For its tenth iteration, Apple has tried to make somewhat of a second coming for the iPad. The base iPad no longer has to hide in the shadow of its contemporaries but instead has a chance to shine all on its own.
The iPad (2022) is a welcome change from the stagnant design of the iPad for the past decade, but that change comes with growing pains for both old and new users alike. A new price point that makes it sit awkwardly in the middle of two other iPads and some confusing design choices by Apple does sour the otherwise triumph reimagining of the iPad.
iPad (2022): Price and availability
The iPad (2022) is technically replacing the 9th-gen iPad, but you wouldn't know it considering the price.
The new 10th-gen iPad now starts at $449 for only 64GB of storage, although you can pay an additional $150 for the 256GB model. The tablet is available in four colors: silver, pink, yellow, and blue, and it's compatible with the first-generation Apple Pencil — a $99 add-on. Cellular models are $599 and $749 respectively, bringing 5G to the table.
The new iPad is available for pre-order at several retailers (Apple, Amazon, Best Buy, etc.), but its official release date is October 26, 2022. Apple and various retailers offer financing options including monthly payments and contracts.

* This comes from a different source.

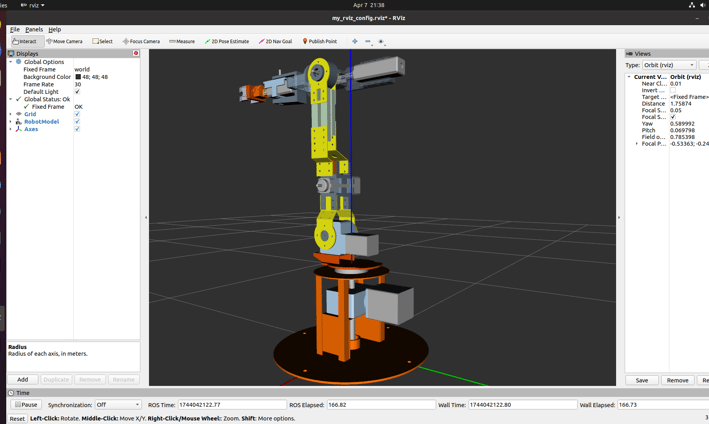Open the File menu

(x=14, y=30)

iPad (2022): Hardware and design
Apple has finally given its massive iPad redesign to the base iPad we've seen on the iPad Pro and iPad Air before. They ditched the bezels, rounded the corners, said goodbye to the Home button, and even ditched the Lightning port in favor of USB-C, all changes welcome to a design that hadn't received much love from the company since its inception.
The new 10.9-inch Liquid Retina Display is a pleasant surprise on the iPad and is nearly as good as the screen on the iPad Air 5. It isn't laminated, though, meaning there is that familiar hollow sound when you tap on the screen, a strange thing not to update since Apple went to the trouble of redesigning the entire thing anyway. I would likely suspect this is a cost-cutting measure for Apple to keep the price down. Still, I can't say the display doesn't look great because watching Netflix, playing games, and everything else on this iPad has been a pleasure. The screen's lack of an anti-reflective coating means the screen is much more prone to glare. Plus, when you add its max brightness of only 500 nits, it will be more challenging to see what's displayed on the screen in bright light conditions (particularly in bright sunlight). Keep in mind; this is no different than the screen on the previous 9th-gen iPad or iPad Air 5, so overall, it's not a big deal.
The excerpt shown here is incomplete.